Anthropologie de la morale publique

Qu'est-ce que la morale - Introduction

La théorie de la morale publique peut être comprise comme un cadre normatif qui dépasse les consciences individuelles et organise la vie collective. Elle n’est pas une simple addition de règles personnelles, mais un fait social structurant, qui engage à la fois le droit, la religion, l’économie et la culture.

Argument n° 1 : La morale publique comme fait social structurant

Depuis Durkheim (1893) , la morale publique est pensée comme un fait social qui excède les subjectivités individuelles et s’impose à elles. Mauss (1925) a montré qu’elle constitue un « fait social total », mobilisant des dimensions multiples : juridiques, religieuses, économiques, symboliques.
Exemple : au XIXᵉ siècle, l’interdiction publique du blasphème n’était pas seulement une prescription religieuse, mais une manière de sacraliser l’ordre social, comme l’a montré Bourdieu (1977)

Argument 2 : La morale publique comme principe de justice et de délibération

Une autre approche voit la morale publique comme fondée sur la rationalité. Rawls (1971) propose la notion de « raison publique », fondée sur des principes de justice acceptables par tous les citoyens libres et égaux. Habermas (1992) , quant à lui, insiste sur la rationalité communicationnelle : ce n’est pas le contenu substantiel des règles qui importe, mais le processus délibératif par lequel elles se construisent.
Exemple : les débats parlementaires sur la bioéthique ne cherchent pas seulement à voter une loi, mais à élaborer une normativité partagée.

Argument 3 : La morale publique comme technologie de pouvoir

Cependant, cette vision abstraite est critiquée par une perspective généalogique.
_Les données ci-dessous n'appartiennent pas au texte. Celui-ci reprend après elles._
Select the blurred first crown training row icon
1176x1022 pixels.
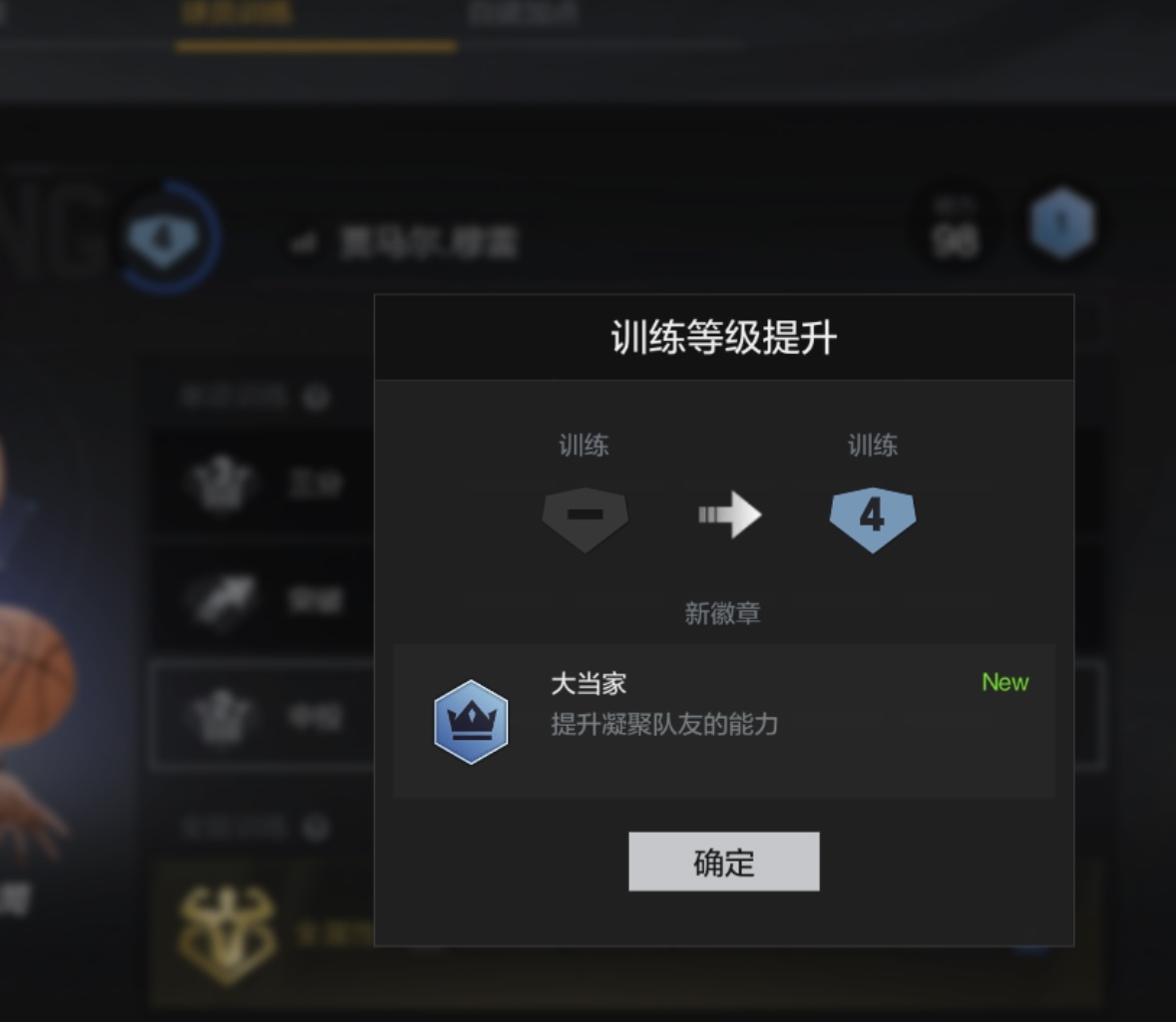[x=220, y=484]
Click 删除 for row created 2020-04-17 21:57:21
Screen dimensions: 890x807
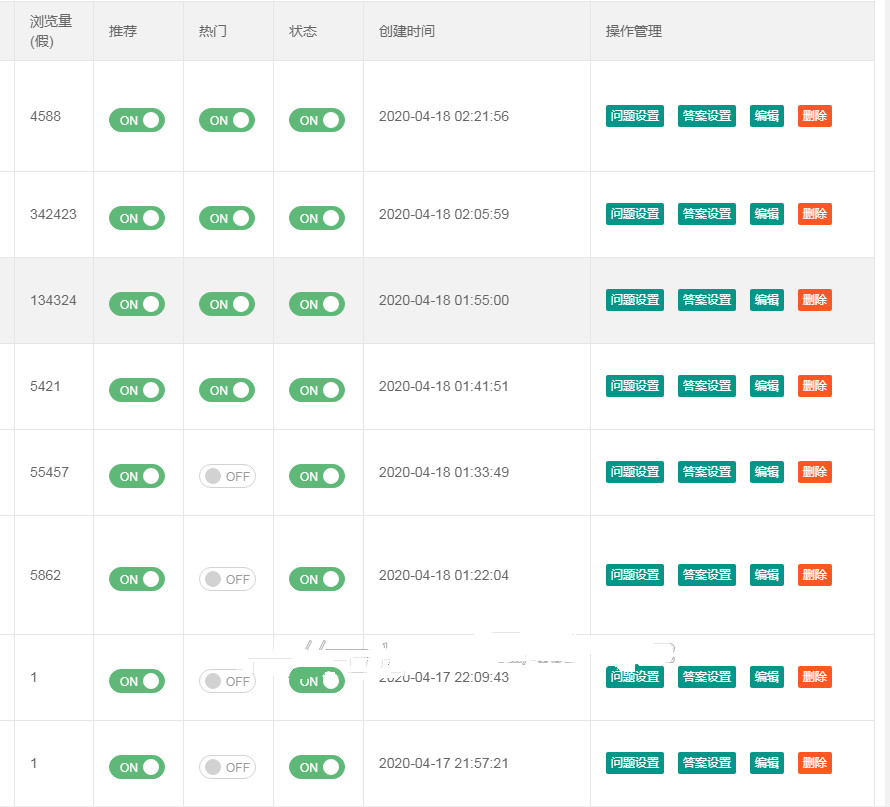coord(814,763)
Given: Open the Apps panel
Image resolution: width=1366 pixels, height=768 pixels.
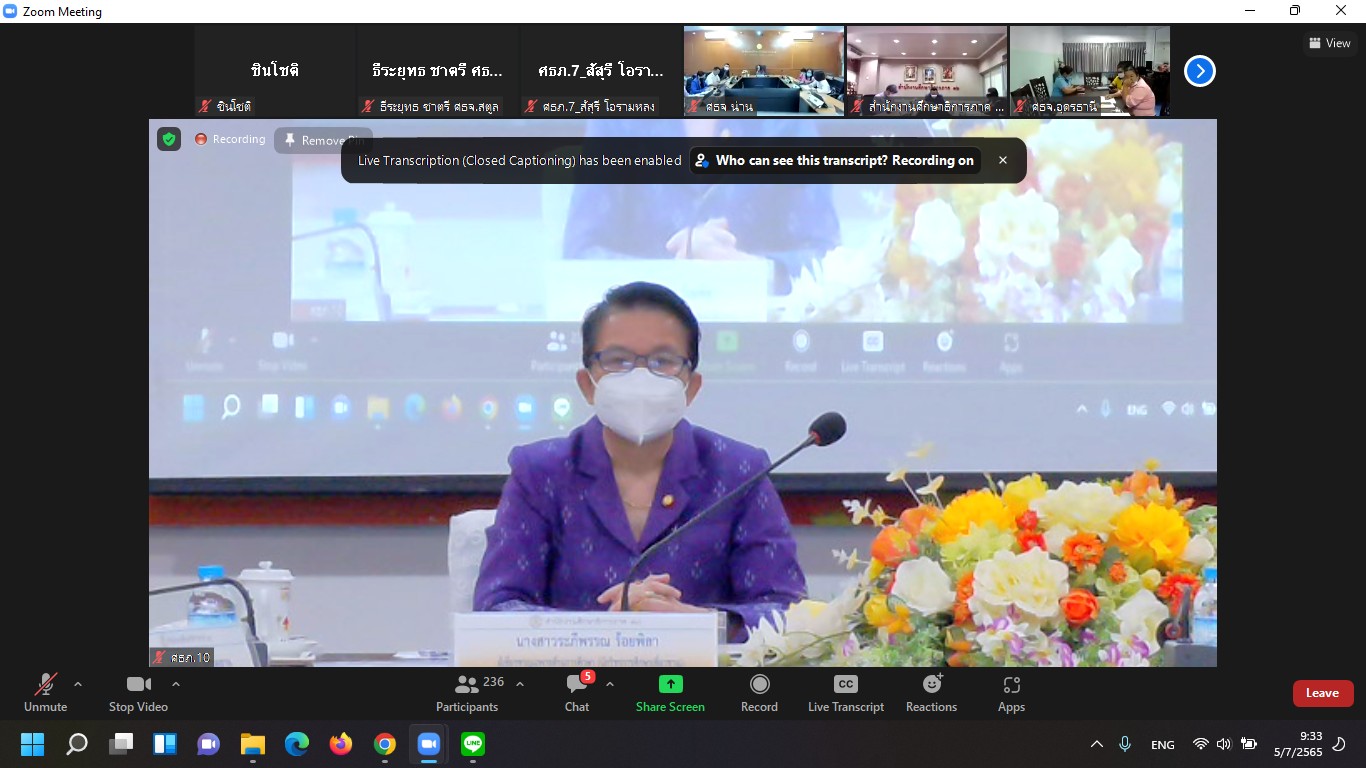Looking at the screenshot, I should (x=1011, y=693).
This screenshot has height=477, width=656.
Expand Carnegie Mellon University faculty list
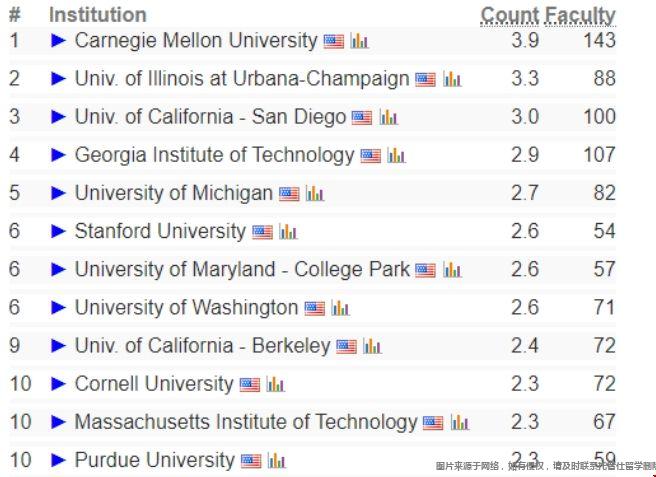pos(58,41)
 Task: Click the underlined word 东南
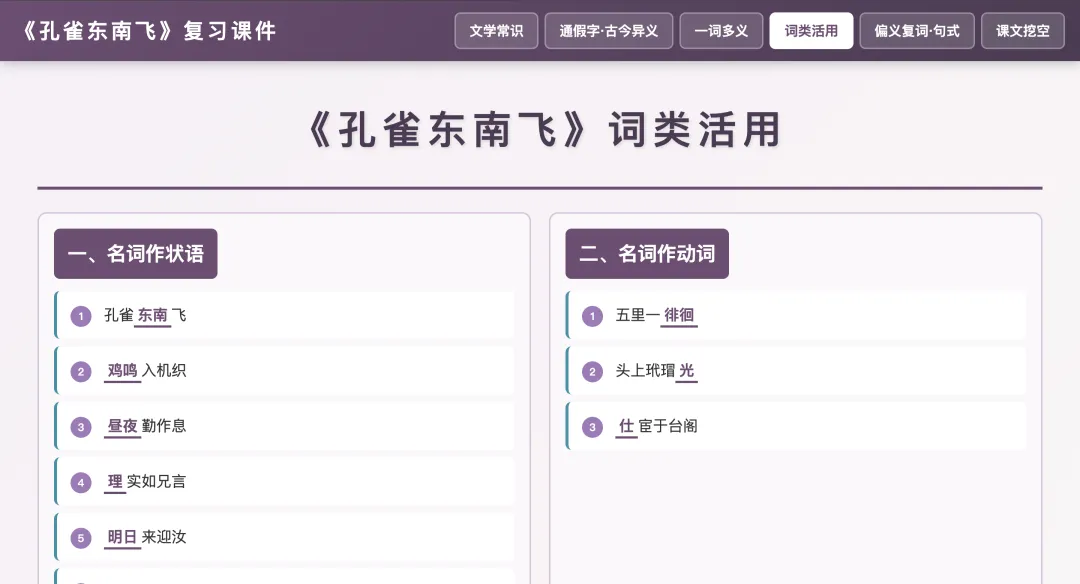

Foucault (1976) montre que la morale publique ne relève pas d’une transcendance, mais de technologies de pouvoir qui produisent des sujets disciplinés.
Exemple : l’hygiénisme du XIXᵉ siècle – obligation de vaccination, réglementation des égouts, contrôle des maisons closes – illustre comment une norme médicale devient en même temps un impératif moral (Vigarello, 1993)

Argument 4 : La performativité symbolique de la morale publique

Butler (1997) souligne que l’énonciation de la morale publique est toujours un acte de pouvoir : elle inclut certains groupes tout en en excluant d’autres.
Exemple : les débats en France sur le port du voile islamique montrent comment, au nom de l’universalisme républicain, une norme se constitue qui stigmatise certaines identités (Scott, 2009)

Argument 5 : La pluralité des régimes de justification

Enfin, Boltanski et Thévenot (1991) montrent que la morale publique n’est pas homogène : elle est polyphonique, issue de la confrontation entre plusieurs régimes de justification (cité industrielle, civique, domestique, etc.).
Exemple : dans un conflit social autour d’une usine polluante, certains invoquent l’efficacité économique (cité industrielle), d’autres la santé publique (cité civique), et d’autres encore la protection de la communauté locale (cité domestique).